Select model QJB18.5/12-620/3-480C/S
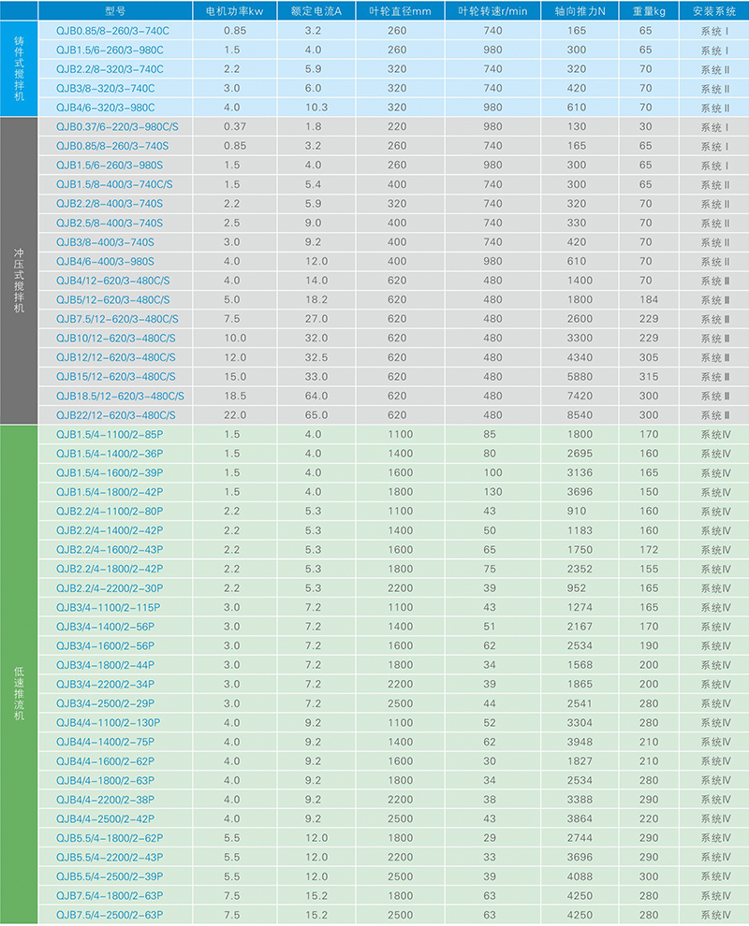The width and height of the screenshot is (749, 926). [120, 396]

==

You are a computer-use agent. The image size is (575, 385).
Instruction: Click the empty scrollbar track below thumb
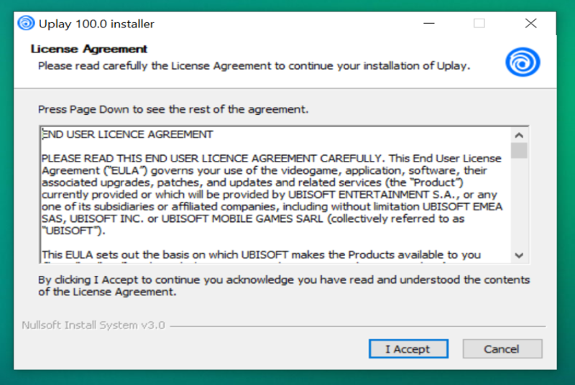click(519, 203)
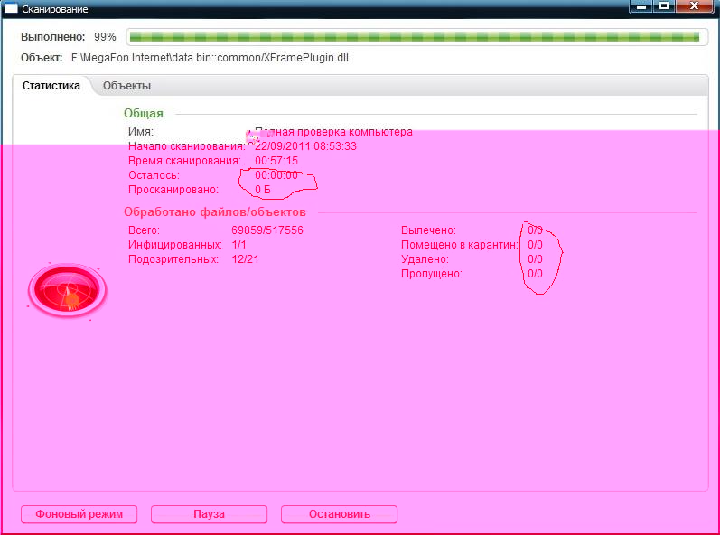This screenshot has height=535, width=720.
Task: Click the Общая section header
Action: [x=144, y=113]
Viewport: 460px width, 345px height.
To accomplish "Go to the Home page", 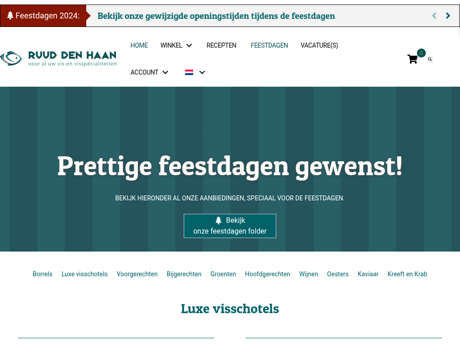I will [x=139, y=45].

▶ Given request
Can you give everything from the line containing "You are a computer-use" down through the line containing "Action: [x=144, y=113]" again, with "empty" changed to "blank" and nothing else altered? Leave the pictures out of your answer.

▶ Solution
You are a computer-use agent. The image size is (575, 385).
Instruction: Click the blank scrollbar track below thumb
click(519, 203)
This screenshot has height=535, width=720.
Task: Click the Общая section header
Action: [x=144, y=113]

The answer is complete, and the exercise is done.